The movers and shakers of the business world have finally realized the potential for solar start-ups in Africa. One such start-up is called Off Grid Electric. Off Grid provides lighting for families through a solar panel subscription service.
Electricity in regions such as rural Ghana and Tanzania have scant electricity sources, leading to neighborhoods rife with power blackouts. In the late 1990s Chinese and UK companies began mass producing solar panels for Africa. The low quality materials soon broke down. People were sabotaged by their plans to upgrade. This is why potential customers are timorous when it comes to leaving thirty-dollar-a-month kerosene for eight-dollar a month solar panels, for three years. Nevertheless, employees of Off-Grid are not stymied. In fact, they are rather sedulous when it comes to product promotion- they explain to villagers how to use the product, offer free repairs or product replacements when necessary, even set up demonstrations where crowds will gather to see the product at work.
“This is what an emerging economy looks like.
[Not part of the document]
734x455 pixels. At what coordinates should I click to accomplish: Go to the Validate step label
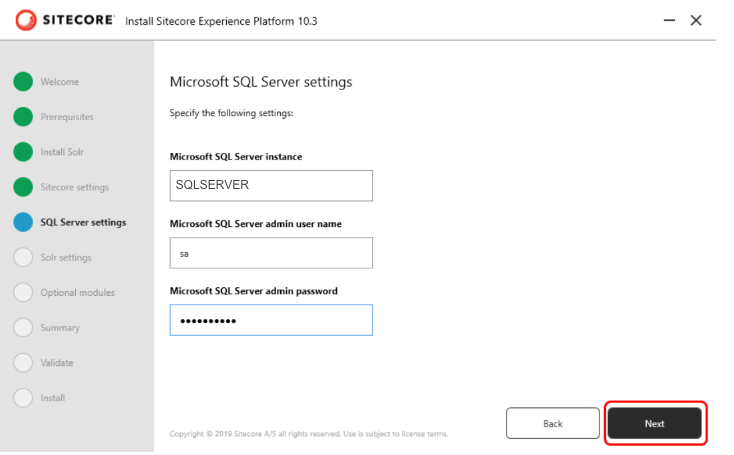click(x=57, y=363)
This is young people, this is entrepreneurialism, this is where growth will be.” -Xavier Helgesen, C.E.O. of Off-Grid Electric
The setup includes a solar panel, a few lights, a small yet efficient television, and a phone charger. The phone charger enables customers to use their phones to pay for the monthly expense. Issues with money transfer on mobile devices are a big issue for Off-Grid, as smart phones are rare and people often utilize flip phones with tremendously small buttons and frequently cracked screens. Even still, citizens of Tanzania and Rwanda are willing to take the risks in order to have better light. This allows their children to study late at night and do better in school. The television, though small, entertains entire communities. There is but one thing Off-Grid is supplicated for by their customers: Please, please, add a fan. Executives at the company are wary of the energy usage of a fan that would not be supported by single solar panel but are driven to find a solution.
In closing, let me return to my original question: What is bringing entrepreneurs to Africa? Companies like Off-Grid aren’t reigning in the cash right now. But they can see into the future. They are investing in infrastructure. They are making connections, getting familiar with the community and culture, and creating literal road maps that could put them above any other companies who try to capitalize on this market. Executives like Xavier Helgesen probably wonder if this is in fact a growing market, or if solar demand in Africa has reached its zenith. Things could completely reverse if the price of raw materials drastically increases in the next few years. But people want change. And the risks? It’s the cost of doing business.